Patrick Ghigani

Personal information
- Full name: Patrick Sofian Ghigani
- Date of birth: 16 March 1978 (age 48)
- Place of birth: Munich, West Germany
- Height: 1.75 m (5 ft 9 in)
- Position: Midfielder

Youth career
- DJK München-Nord
- SpVgg Feldmoching
- TSV Milbertshofen
- –1996: 1860 Munich

Senior career*
- Years: Team / Apps / (Gls)
- 1996–2000: FC Aschheim
- 2000–2002: Club Africain
- 2002–2003: LR Ahlen / 1 / (0)
- 2003–2004: Kickers Emden
- 2004–2005: Stade Tunisien
- 2005–2007: SpVgg Unterhaching / 48 / (3)
- 2007: SpVgg Unterhaching II / 1 / (0)
- 2007–2008: SC Pfullendorf / 11 / (0)
- 2008–2009: Rodos
- 2009–2010: Panargiakos
- 2010–2011: Panegialios
- 2011–2012: Cenderawasih FC
- 2012–2013: Persiraja Banda Aceh
- 2013: SpVgg Feldmoching
- 2013–: TSV Geiselbullach

Managerial career
- 2013–: TSV Geiselbullach (player-manager)
- 2018: Persijap Jepara
- TSV Allach
- 2022–?: SV Aubing

= Patrick Ghigani =

German footballer (born 1978)

Patrick Sofian Ghigani (born 16 March 1978) is a German football manager and former player.

== Playing career ==
Born in Munich, Ghigani began playing senior football with FC Aschheim in the amateur-level Bezirksliga in 1996.

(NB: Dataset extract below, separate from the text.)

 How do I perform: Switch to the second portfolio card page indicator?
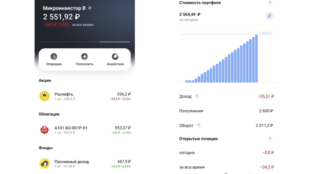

Four years later, Ghigani moved to Tunisia, the country of his ancestry, joining Tunisian Ligue Professionnelle 1 side Club Africain. In his two years there, he won the cup, came second in the league and reached the final of the CAF Champions League, being awarded player of the tournament in the Champions League.

He returned to Germany joining 2. Bundesliga side LR Ahlen for the 2002–03 season, appearing in just one league match due to injuries. After a return spell in the Tunisian first division with Stade Tunisien and a spell with German amateurs Kickers Emden, he returned to the 2. Bundesliga with SpVgg Unterhaching in 2005. In two seasons with Unterhaching he made 48 league appearances scoring three goals. Unterhaching were relegated at the end of the 2006–07 season and he was released. After spending the remainder of 2007 without a club, he dropped down to play in the Regionalliga with SC Pfullendorf, where he stayed for one season.

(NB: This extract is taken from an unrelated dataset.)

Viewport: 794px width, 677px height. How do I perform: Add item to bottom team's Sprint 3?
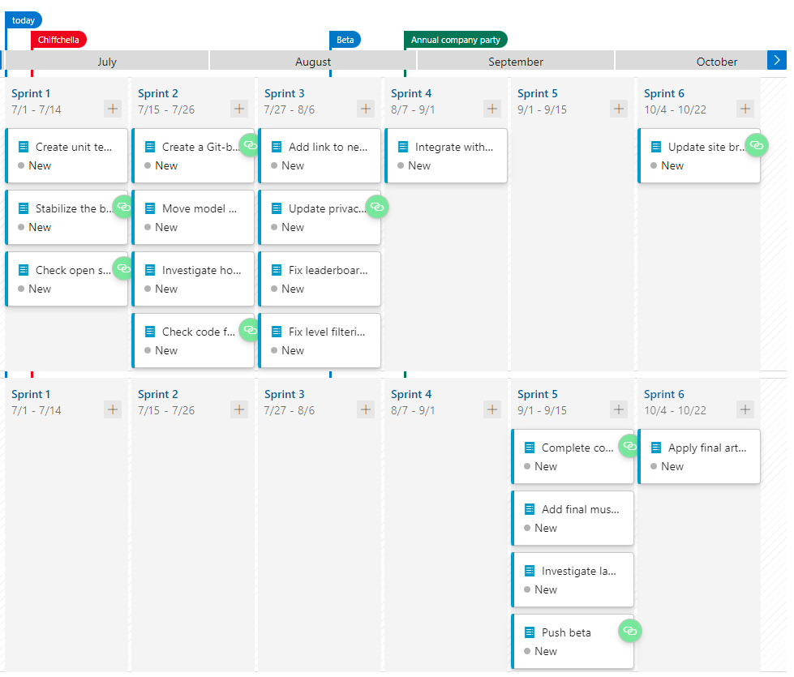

In January 2009, Ghigani moved to Greece, joining Rodos F.C. in the third division. After helping the club gain promotion, he stayed in the third division by moving to Panargiakos F.C. for the following season. A move to third division side Panegialios followed.

In January 2011 Ghigani signed with Indonesian club Cenderawasih FC, coached by Uwe Erkenbrecher. Ten months later, he joined Persiraja Banda Aceh.

In late 2012, he decided to return to Germany to play amateur football for his youth club SpVgg Feldmoching in the Bezirksliga, having bought a house in Olching. In May it was announced he would become player-manager at TSV Geiselbullach for the 2012–13 season.

== Managerial career ==
In January 2018 Ghigani became head coach at Indonesian club Persijap Jepara.

Ghigani was appointed coach at Bezirksliga side SV Aubing in June 2022, having previously coached TSV Allach.

== Personal life ==
In 2012, after returning to Germany from Indonesia, Ghigani settled in Olching. He has a wife and two children. His younger brother Ennis also played football.